# Power Generators



## GTACORAL (Jul 22, 2014)

Hi 
I like to find out which portable power generators are well made and last this days.I'm planing to get one.Any recommendation will be appreciate. looking for generators that can run 2 Aquarium Tanks and Furnace.
Any links , reviews , brands on the market ? It is to many of them to choose from this day  I need your advice and expertise.
Thank you in advance


----------



## Sea MunnKey (Oct 2, 2014)

I would, if you have sufficient funds to invest in a Generac Generator System. 

I got an emergency portable gas powered generator during the last ice storm and boy ... it wasn't as good and didn't last that long as I had to keep adding gas every 3 hours or so. Many sleepless nites on ends .... 

I would get Generac should I move the next time ...


----------



## GTACORAL (Jul 22, 2014)

Thanks where is the best place to buy them ? which other brands are good and reliable ?
Any Champion Generators are good ?


----------



## Sea MunnKey (Oct 2, 2014)

Home Depot carries it and not sure if there's a Black Friday Sale on this particular product tho'.

Last time I was in States they had a special sale on Generac ... they're run by natural gas and some kinda attached computer would detect within very short time frame whenever there's power failure. It's an exterior unit.

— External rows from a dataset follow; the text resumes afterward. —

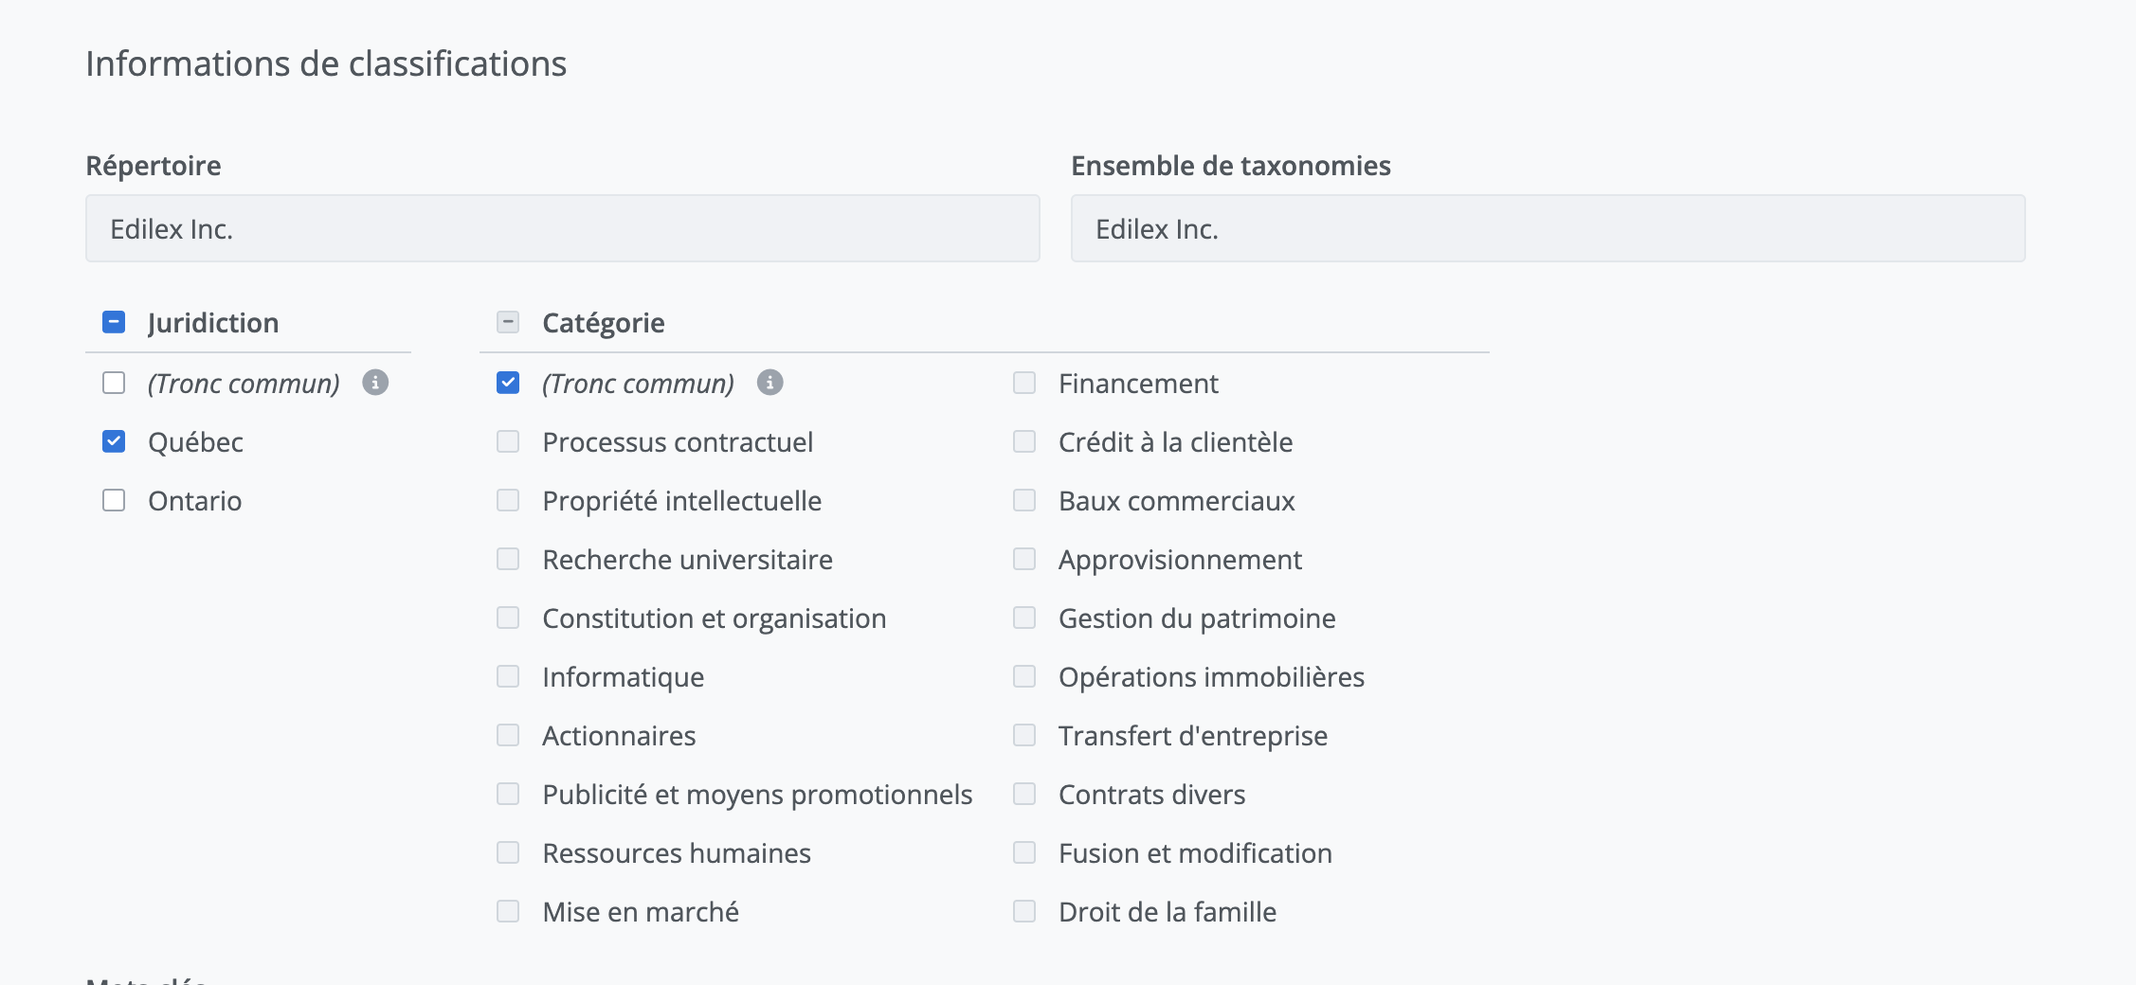
Task: Toggle the Catégorie select-all checkbox
Action: point(508,323)
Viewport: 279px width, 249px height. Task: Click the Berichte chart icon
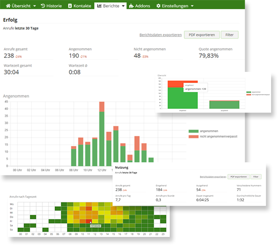(x=100, y=6)
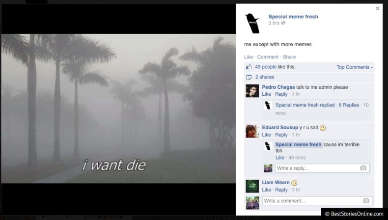Screen dimensions: 388x220
Task: Click the Share link under the post
Action: (289, 57)
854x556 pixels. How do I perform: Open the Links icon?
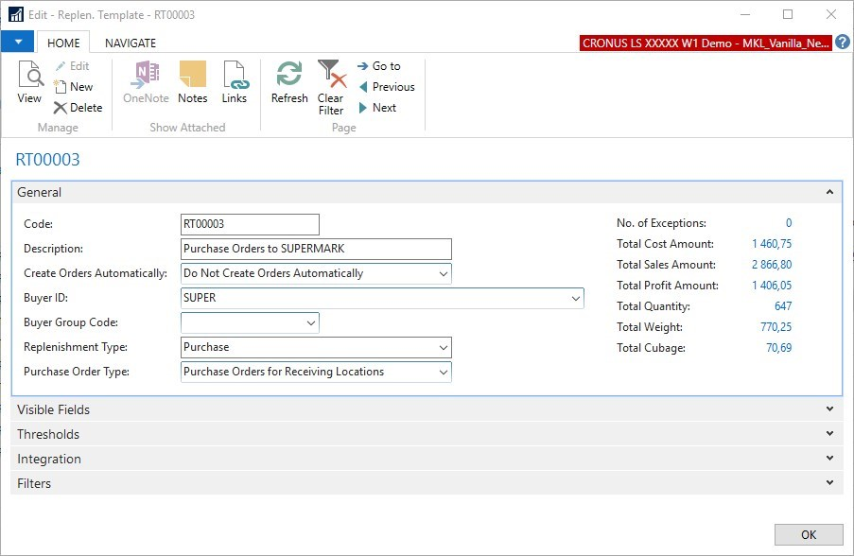coord(234,82)
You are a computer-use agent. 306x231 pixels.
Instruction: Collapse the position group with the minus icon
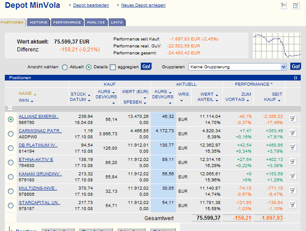(10, 108)
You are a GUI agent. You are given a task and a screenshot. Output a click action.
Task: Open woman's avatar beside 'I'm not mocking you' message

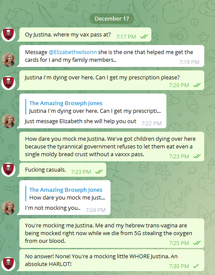pos(8,208)
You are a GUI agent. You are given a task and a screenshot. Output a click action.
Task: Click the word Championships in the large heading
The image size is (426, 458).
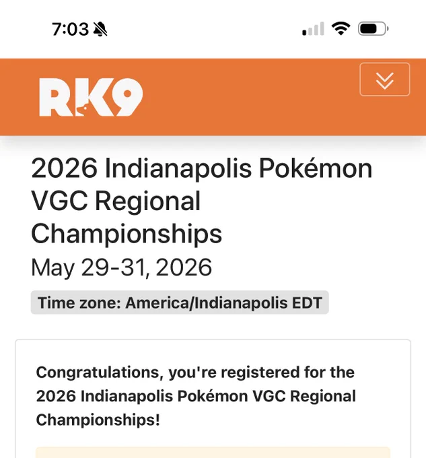127,234
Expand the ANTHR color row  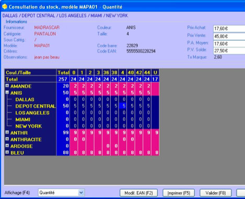point(7,132)
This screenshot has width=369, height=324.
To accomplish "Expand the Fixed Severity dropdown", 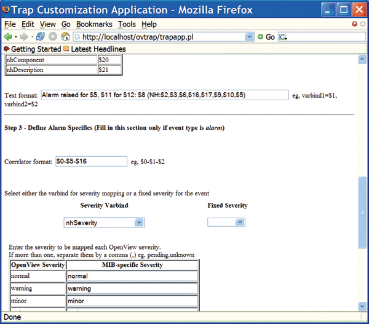I will tap(242, 223).
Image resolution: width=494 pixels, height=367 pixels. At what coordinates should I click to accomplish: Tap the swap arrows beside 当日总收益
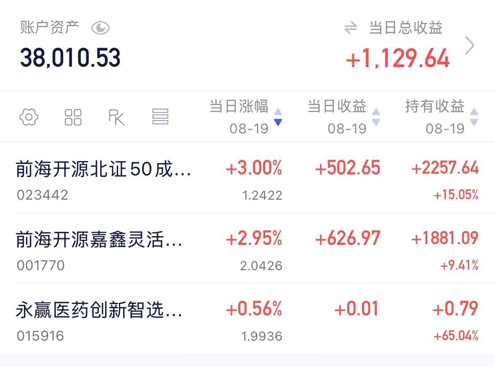tap(351, 28)
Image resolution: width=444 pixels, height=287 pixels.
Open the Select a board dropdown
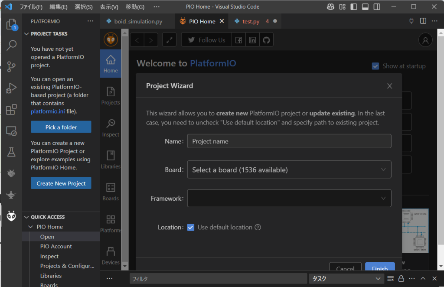pyautogui.click(x=289, y=170)
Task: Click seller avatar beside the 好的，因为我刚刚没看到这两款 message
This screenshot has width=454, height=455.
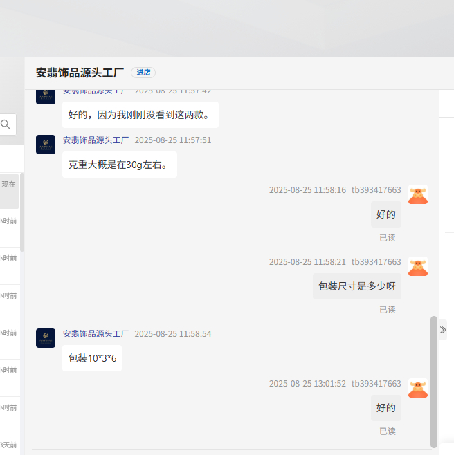Action: (46, 95)
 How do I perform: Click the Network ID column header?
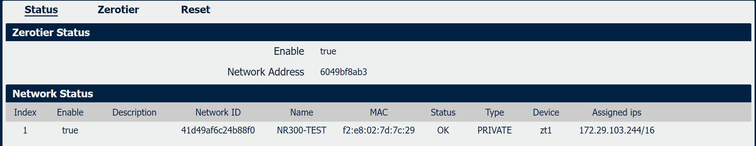point(218,112)
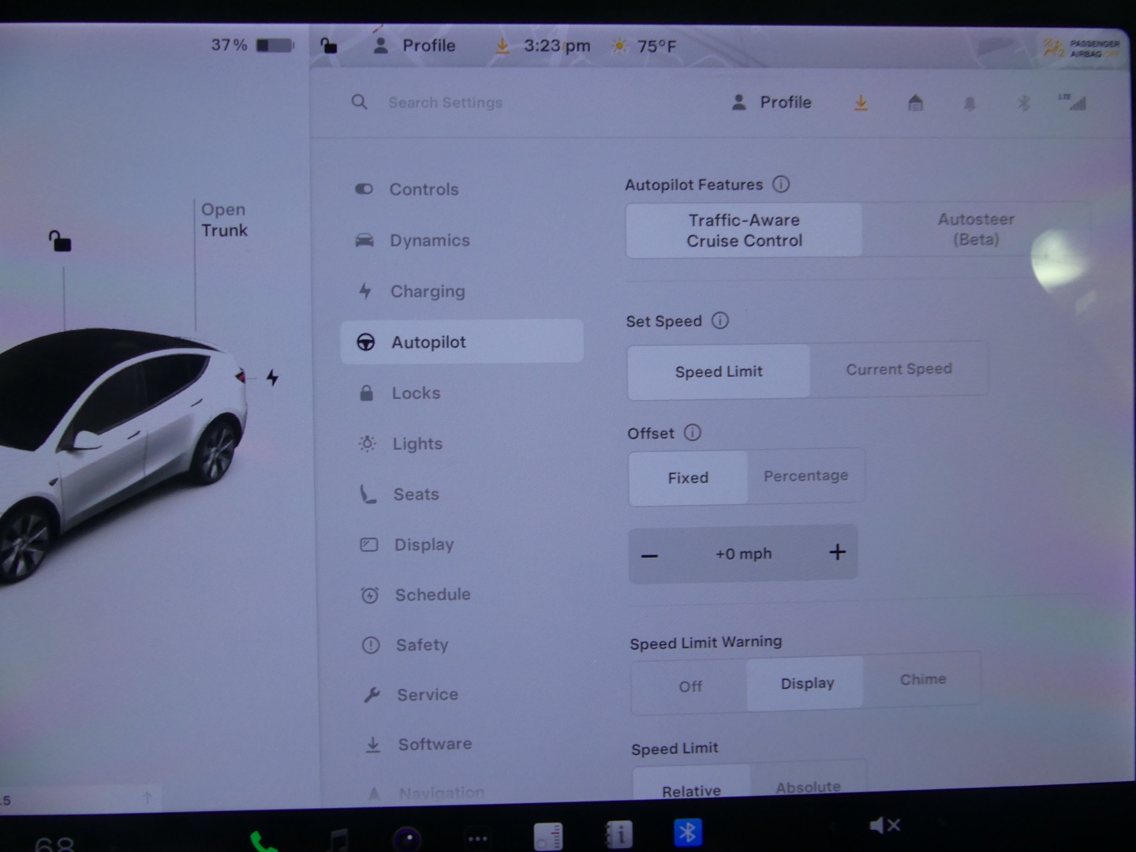Open the dashcam camera app
The width and height of the screenshot is (1136, 852).
(x=407, y=838)
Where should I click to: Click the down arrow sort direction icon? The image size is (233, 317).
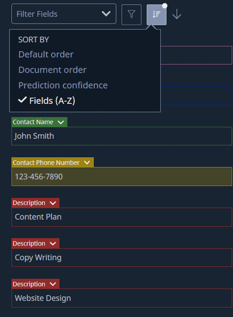(x=177, y=14)
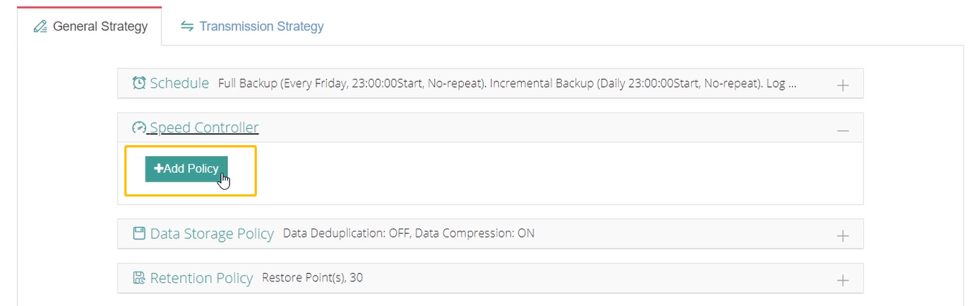Click the Restore Point(s), 30 summary text

click(313, 278)
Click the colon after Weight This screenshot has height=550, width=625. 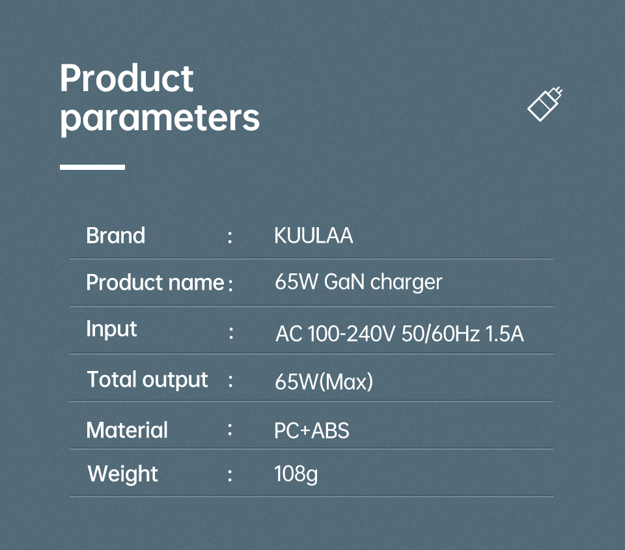pyautogui.click(x=230, y=475)
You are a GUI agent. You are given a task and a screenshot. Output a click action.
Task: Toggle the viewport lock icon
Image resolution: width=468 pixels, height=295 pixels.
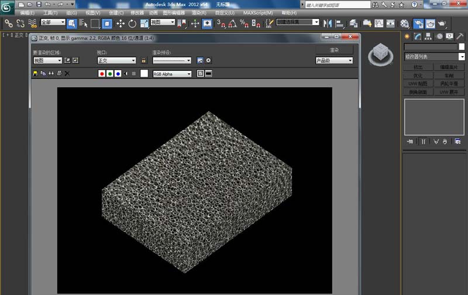pos(143,60)
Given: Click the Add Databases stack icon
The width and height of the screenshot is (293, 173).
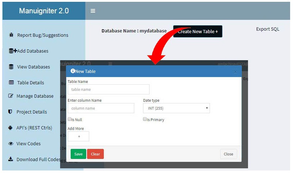Looking at the screenshot, I should pos(13,51).
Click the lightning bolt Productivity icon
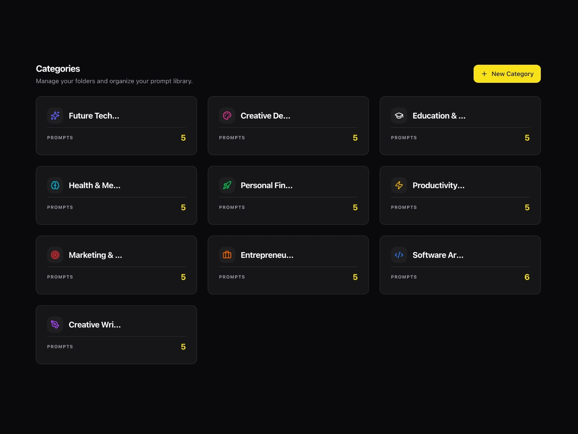 click(399, 186)
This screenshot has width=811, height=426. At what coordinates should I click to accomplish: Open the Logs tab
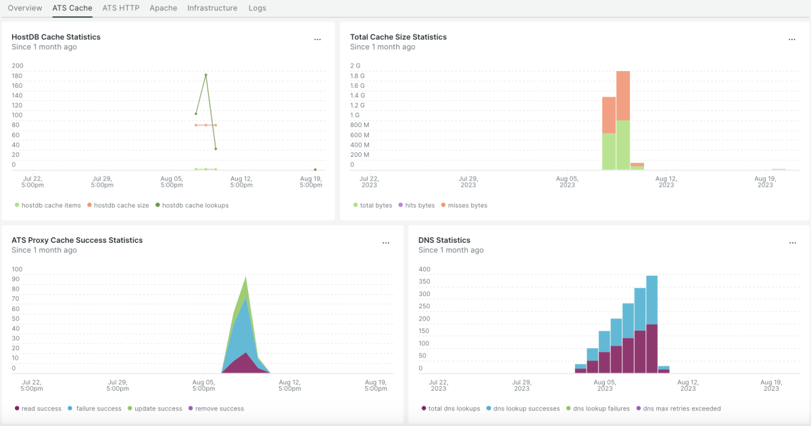pos(257,8)
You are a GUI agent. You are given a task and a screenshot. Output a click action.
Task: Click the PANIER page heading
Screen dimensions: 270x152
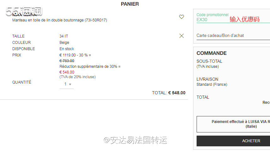(130, 4)
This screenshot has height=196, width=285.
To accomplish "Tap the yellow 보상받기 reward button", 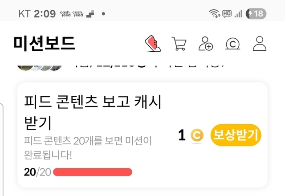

Unfortunately I don't know anything about Champion generators ... sorry


----------



## noy (Nov 19, 2012)

I have a Champion 5625 4500 watt generator. Fairly easy to use - saved my livestock during the ice storm last winter. Ran it for about 3+ days straight no issues. No complaints at all.

It won't run your furnace - don't think it will support the wattage/power draw. Plus you need to wire your furnace to support an external power supply - i would have a professional do this - lots of fire hazard issues.

I ran a single powerhead, heater and a room heater to keep a 110 gallon going.


----------



## tom g (Jul 8, 2009)

*generators*

first of all I am glad u are thinking about ...better safe then sorry ....
the first thing I would do is fig out a budget 
generac are great jennies ... I know that u can get a genie hooked up to the house it will by the end of the day cost u about 5000.00 great value to the house .they are run by propane they do monthly start ups to make sure they are running , hardwired to your house so u basically don't have to do s quat

cant beat a Honda generator very quiet and great quality the downside price 
compared to a run of the mill generator .

decide on what u want and how u want it and how much money 
u can hook up any generator to house power yes it needs to be done by a certified electrician . basically when power goes out u will throw the main power to your house so that if city power comes back u don't have a backfeed prob with genny power to city power ...
u will throw the main breaker and u will flip the throw switch from the generator house will run on selected circuits depending on what u want and need . and of course wattage of generator .
downfall is the cheaper the generator the louder they usually are ...
lots to think about but a great idea .
really depends on what u want to achieve 
hope I havnt confused u ,
cheers 
tom


----------



## mmatt (Feb 12, 2012)

tom g said:


> first of all I am glad u are thinking about ...better safe then sorry ....
> the first thing I would do is fig out a budget
> generac are great jennies ... I know that u can get a genie hooked up to the house it will by the end of the day cost u about 5000.00 great value to the house .they are run by propane they do monthly start ups to make sure they are running , hardwired to your house so u basically don't have to do s quat
> 
> ...


^^^^great info here.

Ive been looking deep into doing this the past few weeks. Not just because of the tank but because of how unpredictable our weather has been and becoming. like the ice storm or the freak snow fall in buffalo, etc.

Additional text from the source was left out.